Task statement ▸ Consider the listing below. Extract exactly the lines from the line containing "Fillet tool icon" to the line containing "You are a computer-use agent. 714x744 pixels.", both included.

The data ▸
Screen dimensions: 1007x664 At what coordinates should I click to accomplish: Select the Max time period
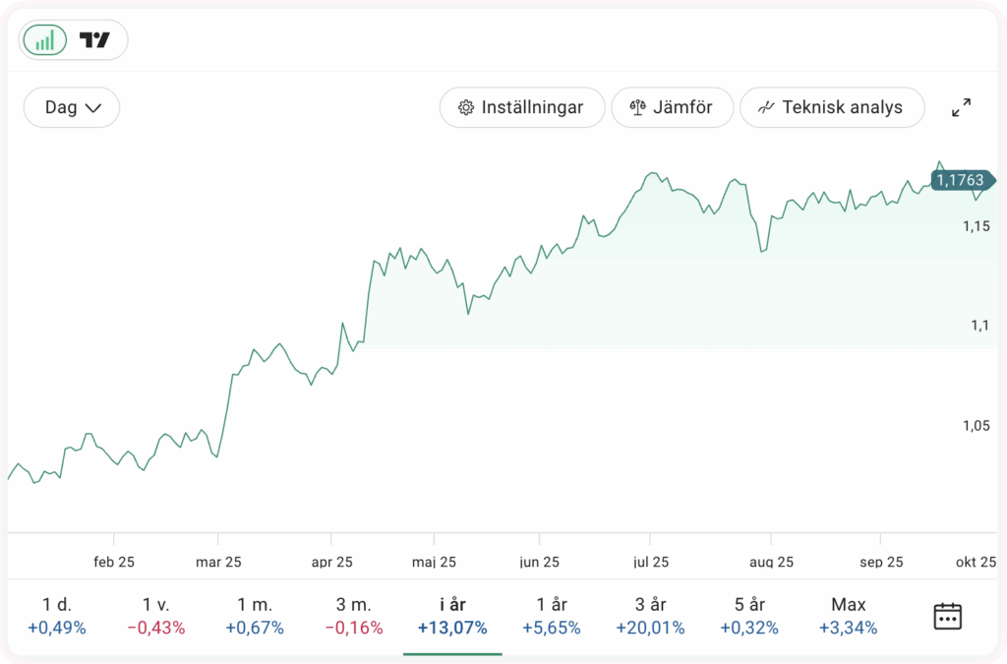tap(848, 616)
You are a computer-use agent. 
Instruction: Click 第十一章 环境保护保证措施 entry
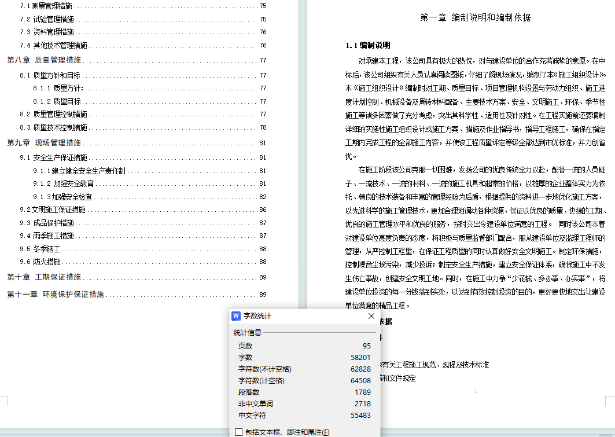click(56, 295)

==

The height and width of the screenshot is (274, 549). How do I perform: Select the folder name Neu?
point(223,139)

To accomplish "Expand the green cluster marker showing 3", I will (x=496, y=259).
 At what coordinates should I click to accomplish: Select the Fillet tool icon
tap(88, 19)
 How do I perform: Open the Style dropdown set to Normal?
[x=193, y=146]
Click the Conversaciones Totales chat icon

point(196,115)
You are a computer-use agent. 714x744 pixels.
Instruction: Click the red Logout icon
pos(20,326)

Final answer ▸
 At what coordinates should I click to accomplish: Select the Fillet tool icon
tap(88, 19)
 How do I perform: Open the Style dropdown set to Normal?
[x=193, y=146]
Click the Conversaciones Totales chat icon

point(196,115)
You are a computer-use agent. 714x744 pixels.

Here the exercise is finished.